Park Valley raises additional Fifth Circuit case law in support of its equitable- tolling argument. Pointing to its initial filing in the Fifth Circuit, Park Valley cites Granger, 636 F.3d at 710-11, for the proposition that it is “highly relevant” whether “‘the plaintiff took some step recognized as important by the statute before the end of the limitations period.’” Dkt. 16, at 9 (citing also Perez v. United States, 167 F.3d 913, 918 (5th Cir. 1999) (holding that equitable tolling applied where the “plaintiff took
some step recognized as important by the statute before the end of the limitations period”)). That may be, but the Court remains bound by the Supreme Court’s directive in Menominee that equitable tolling applies only when circumstances outside the plaintiff’s control prevent untimely filing. See Gomez v. Glob. Precision Sys., Inc., 636 F. Supp. 3d 746, 758 (W.D. Tex. 2022) (noting Granger’s emphasis on plaintiff’s taking a “step recognized as important by the statute before the end of the limitations period” but also requiring plaintiff to show an extraordinary circumstance beyond his
control). Whether Park Valley took an important step by first filing in the Fifth Circuit does not help it given that it fails to show an extraordinary circumstance beyond its control as required by Menominee. Finally, Park Valley suggests that Menominee, insofar as it did not deal directly with wrong-forum filing, did not disturb earlier Supreme Court and Fifth Circuit cases permitting equitable tolling in the wrong-forum context. See Dkt. 16, at 5; 7-9 (citing Burnett v. N.Y. Cent. R.R. Co., 380 U.S. 424 (1965); Herb v. Pitcairn, 325 U.S. 77 (1945); Perez, 167 F.3d at 918); 11 (stating that the Supreme Court and the Fifth Circuit apply “more lenient wrong-forum equitable tolling factors”). This
argument fails because Menominee’s broader equitable-tolling rule can and does apply in the wrong-forum context. See, e.g., Sykes v. Am. Airlines, No. 4:22-cv-00794- O-BP, 2023 WL 2466793, at *3 (N.D. Tex.
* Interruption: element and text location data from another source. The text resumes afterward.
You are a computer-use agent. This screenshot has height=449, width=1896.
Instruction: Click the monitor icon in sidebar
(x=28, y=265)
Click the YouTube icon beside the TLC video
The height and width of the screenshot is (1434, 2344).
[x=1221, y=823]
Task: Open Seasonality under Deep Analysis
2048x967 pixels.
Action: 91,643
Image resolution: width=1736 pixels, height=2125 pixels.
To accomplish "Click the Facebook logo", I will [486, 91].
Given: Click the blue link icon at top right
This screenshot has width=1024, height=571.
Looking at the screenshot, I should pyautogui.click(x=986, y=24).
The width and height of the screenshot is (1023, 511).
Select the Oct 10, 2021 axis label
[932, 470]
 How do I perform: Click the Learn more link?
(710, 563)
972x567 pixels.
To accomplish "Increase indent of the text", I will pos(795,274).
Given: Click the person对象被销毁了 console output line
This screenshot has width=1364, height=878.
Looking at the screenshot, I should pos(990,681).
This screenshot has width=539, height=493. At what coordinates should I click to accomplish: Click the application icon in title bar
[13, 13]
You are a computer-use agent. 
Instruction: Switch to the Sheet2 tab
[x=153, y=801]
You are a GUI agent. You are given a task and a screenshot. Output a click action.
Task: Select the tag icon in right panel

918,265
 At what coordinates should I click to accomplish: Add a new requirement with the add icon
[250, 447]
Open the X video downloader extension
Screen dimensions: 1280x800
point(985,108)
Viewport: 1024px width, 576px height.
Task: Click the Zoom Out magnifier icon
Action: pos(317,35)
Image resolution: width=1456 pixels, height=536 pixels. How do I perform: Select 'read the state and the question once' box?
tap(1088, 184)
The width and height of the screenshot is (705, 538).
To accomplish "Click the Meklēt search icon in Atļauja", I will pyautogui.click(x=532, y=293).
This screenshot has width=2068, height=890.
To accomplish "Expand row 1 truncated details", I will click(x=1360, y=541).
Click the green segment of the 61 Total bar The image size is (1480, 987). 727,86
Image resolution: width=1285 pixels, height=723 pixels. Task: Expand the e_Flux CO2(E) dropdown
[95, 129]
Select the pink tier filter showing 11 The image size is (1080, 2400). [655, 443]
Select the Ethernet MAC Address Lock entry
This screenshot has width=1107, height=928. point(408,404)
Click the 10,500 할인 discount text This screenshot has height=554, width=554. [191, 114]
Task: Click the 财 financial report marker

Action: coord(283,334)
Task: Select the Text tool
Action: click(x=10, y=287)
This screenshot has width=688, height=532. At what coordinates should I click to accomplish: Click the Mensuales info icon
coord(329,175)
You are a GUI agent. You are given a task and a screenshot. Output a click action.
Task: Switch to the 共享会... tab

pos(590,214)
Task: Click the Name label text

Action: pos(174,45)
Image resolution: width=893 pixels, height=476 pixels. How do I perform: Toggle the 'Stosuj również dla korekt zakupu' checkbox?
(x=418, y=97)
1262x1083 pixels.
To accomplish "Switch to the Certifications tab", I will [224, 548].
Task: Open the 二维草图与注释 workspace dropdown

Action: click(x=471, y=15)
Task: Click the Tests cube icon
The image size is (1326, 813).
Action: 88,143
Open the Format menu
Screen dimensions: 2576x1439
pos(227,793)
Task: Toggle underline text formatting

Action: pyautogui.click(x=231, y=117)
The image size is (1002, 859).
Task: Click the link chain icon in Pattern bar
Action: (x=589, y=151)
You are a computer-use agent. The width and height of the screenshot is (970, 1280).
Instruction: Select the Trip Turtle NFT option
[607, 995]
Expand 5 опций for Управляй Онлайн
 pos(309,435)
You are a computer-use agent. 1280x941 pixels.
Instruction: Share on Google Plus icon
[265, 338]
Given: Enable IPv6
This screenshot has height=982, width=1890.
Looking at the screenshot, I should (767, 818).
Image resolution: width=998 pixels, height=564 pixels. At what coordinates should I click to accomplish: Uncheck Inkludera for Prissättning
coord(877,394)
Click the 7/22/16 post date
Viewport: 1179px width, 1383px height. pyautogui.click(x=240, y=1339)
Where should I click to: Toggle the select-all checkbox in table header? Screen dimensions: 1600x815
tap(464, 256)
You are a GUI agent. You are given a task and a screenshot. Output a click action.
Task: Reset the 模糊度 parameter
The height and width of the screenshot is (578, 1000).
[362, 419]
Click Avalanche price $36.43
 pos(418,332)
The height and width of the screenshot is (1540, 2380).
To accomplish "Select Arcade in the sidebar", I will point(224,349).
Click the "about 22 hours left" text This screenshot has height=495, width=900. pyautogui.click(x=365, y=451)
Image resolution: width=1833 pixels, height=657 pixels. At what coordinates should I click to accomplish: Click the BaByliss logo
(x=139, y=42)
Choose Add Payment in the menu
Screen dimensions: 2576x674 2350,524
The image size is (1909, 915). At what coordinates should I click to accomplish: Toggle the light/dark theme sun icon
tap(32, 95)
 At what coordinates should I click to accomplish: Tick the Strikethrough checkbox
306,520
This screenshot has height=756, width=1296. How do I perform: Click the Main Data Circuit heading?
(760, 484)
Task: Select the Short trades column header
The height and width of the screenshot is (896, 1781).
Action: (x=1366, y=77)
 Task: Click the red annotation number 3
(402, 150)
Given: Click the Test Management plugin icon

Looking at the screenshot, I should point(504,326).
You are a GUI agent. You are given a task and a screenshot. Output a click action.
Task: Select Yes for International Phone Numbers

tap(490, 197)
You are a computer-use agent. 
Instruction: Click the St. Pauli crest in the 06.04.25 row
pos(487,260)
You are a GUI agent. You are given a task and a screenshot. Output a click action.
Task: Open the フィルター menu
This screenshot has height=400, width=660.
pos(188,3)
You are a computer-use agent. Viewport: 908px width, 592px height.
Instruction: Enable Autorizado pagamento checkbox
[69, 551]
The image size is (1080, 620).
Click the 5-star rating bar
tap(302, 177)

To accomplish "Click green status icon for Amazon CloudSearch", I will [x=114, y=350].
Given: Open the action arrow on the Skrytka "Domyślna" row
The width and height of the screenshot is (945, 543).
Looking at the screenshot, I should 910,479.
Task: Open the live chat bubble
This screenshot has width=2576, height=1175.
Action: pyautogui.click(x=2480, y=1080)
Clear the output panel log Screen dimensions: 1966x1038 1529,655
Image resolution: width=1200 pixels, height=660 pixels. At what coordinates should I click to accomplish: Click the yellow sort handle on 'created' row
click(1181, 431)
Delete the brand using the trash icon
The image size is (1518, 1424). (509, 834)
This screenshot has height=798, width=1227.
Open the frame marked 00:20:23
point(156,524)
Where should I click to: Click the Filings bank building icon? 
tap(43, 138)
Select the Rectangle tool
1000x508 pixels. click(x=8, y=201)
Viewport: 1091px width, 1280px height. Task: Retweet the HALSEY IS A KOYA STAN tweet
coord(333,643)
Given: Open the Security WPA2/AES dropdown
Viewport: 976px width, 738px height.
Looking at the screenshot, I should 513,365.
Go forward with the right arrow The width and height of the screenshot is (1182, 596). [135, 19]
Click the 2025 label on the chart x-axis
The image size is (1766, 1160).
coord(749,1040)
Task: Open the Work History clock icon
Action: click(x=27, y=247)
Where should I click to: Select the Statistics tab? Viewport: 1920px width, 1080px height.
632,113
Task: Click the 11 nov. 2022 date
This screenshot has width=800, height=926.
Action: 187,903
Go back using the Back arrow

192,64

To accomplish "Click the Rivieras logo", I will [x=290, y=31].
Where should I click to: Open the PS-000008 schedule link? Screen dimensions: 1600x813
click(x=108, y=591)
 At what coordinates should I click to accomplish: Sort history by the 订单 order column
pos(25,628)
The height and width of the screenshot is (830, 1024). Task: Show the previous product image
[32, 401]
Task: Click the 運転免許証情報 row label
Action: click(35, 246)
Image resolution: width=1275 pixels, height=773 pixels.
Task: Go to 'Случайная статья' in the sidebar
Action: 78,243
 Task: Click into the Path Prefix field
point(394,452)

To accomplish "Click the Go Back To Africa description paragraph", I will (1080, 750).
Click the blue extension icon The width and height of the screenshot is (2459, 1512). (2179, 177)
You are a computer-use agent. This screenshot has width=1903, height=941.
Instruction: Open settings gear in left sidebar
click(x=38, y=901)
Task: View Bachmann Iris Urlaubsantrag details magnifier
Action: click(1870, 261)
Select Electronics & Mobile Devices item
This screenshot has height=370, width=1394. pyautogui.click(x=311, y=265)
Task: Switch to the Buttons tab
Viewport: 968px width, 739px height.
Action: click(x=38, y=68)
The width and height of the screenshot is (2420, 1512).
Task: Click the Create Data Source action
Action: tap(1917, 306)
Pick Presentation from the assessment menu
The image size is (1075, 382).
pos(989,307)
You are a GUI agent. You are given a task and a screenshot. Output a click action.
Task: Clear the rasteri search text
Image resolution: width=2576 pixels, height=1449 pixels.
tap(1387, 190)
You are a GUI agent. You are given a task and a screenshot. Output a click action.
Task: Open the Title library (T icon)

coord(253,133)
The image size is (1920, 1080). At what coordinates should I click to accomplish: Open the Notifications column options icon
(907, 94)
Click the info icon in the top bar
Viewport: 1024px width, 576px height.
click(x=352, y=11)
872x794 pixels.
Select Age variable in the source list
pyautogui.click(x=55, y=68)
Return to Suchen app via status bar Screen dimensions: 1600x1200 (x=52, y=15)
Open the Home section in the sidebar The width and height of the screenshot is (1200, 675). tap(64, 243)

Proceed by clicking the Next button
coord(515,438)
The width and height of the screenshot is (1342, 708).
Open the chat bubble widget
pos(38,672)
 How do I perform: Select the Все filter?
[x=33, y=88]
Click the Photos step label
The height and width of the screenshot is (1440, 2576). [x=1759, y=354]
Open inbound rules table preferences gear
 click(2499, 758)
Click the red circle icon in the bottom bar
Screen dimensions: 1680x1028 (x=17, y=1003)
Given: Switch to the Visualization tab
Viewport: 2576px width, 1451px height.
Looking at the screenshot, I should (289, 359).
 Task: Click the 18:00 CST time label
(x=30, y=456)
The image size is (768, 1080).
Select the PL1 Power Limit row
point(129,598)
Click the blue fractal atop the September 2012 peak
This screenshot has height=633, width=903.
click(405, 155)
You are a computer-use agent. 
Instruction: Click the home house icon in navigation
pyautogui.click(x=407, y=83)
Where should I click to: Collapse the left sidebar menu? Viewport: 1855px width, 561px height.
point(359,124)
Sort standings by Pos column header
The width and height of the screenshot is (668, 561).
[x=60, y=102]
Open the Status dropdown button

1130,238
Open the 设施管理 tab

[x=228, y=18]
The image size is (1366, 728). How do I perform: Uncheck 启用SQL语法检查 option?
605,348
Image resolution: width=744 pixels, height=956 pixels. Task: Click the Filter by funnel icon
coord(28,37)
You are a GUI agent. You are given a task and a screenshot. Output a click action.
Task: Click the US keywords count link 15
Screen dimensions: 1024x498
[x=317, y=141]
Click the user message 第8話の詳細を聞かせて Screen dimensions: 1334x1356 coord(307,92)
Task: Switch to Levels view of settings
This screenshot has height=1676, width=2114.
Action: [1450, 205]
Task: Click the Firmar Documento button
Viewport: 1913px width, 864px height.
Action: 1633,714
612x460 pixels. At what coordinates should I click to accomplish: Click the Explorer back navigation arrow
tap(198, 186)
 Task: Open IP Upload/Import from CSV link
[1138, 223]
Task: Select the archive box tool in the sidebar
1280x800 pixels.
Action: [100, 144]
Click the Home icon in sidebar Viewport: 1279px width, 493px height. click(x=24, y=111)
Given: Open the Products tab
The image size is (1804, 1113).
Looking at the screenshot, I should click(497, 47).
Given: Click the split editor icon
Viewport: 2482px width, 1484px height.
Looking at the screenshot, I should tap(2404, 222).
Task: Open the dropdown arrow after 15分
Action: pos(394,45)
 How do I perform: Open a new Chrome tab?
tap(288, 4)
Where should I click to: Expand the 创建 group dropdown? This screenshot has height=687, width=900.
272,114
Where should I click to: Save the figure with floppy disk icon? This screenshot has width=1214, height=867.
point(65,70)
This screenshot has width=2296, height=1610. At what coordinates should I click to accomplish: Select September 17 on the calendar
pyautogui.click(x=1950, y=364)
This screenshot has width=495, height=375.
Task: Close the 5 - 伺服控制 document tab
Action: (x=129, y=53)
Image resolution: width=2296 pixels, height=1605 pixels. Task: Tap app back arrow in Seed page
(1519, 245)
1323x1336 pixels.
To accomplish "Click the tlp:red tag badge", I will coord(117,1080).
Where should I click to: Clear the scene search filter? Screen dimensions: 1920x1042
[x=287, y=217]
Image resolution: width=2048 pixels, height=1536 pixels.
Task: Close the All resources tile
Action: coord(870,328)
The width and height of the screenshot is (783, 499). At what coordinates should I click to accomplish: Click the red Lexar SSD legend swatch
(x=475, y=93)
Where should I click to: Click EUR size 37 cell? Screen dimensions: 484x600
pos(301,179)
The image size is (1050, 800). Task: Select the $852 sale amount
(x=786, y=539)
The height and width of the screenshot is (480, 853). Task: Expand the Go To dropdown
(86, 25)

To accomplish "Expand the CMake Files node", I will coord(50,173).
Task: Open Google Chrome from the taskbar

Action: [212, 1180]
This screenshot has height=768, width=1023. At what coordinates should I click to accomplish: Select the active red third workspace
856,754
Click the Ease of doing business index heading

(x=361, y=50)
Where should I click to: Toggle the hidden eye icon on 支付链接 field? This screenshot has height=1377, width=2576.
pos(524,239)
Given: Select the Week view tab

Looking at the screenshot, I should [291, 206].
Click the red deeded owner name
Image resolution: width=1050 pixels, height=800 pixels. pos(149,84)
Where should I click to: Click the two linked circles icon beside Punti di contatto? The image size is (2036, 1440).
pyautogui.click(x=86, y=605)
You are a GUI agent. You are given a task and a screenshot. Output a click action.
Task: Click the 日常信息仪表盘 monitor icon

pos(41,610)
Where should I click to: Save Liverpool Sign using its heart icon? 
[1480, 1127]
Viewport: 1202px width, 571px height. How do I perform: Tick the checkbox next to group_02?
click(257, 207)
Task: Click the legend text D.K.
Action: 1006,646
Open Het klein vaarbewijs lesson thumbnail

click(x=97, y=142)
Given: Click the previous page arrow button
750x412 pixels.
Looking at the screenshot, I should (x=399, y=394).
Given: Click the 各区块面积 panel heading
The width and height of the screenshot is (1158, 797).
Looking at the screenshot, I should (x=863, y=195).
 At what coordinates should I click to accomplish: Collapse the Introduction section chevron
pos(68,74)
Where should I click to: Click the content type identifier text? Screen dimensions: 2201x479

Feb. 14, 2023) (declining to apply equitable tolling where no circumstance outside plaintiff’s control prevented her from filing her discrimination charge with the correct EEOC office); see also Gomez, 636 F. Supp. 3d at 758 (recognizing that Menominee prescribed a “broader test” for equitable tolling
than articulated in pre-Menominee Fifth Circuit precedent). Whether or not a plaintiff timely files in the wrong forum, under Menominee, it must still show that the error was due to a circumstance outside its control. 577 U.S. at 257. Equitable tolling does not apply in this case. IV. RECOMMENDATION In accordance with the above discussion, the undersigned RECOMMENDS that the District Judge DENY HHS’ motion to dismiss, Dkt. 9, as MOOT. The
undersigned FURTHER RECOMMENDS that the District Judge GRANT HHS’ motion to dismiss, Dkt. 15. V. WARNINGS The parties may file objections to this report and recommendation. A party filing objections must specifically identify those findings or recommendations to which objections are being made. The District Judge need not consider frivolous, conclusive, or general objections. See Battle v. United States Parole Comm'n, 834 F.2d 419, 421 (5th Cir. 1987). A party’s failure to file written objections to the proposed findings and recommendations contained in this report within fourteen days after the party is served with a copy of the report shall bar that party from de novo review by the District Judge of the proposed findings and recommendations in the report and, except upon grounds of plain error, shall bar the party from appellate review of unobjected-to proposed factual findings and legal conclusions accepted by the District Judge. See 28 U.S.C. § 636(b)(1)(C); Thomas v. Arn, 474 U.S. 140, 150-53 (1985); Douglass v. United Servs. Auto. Ass’n, 79 F.3d 1415, 1428-29 (5th Cir. 1996) (en banc). SIGNED March 10, 2026.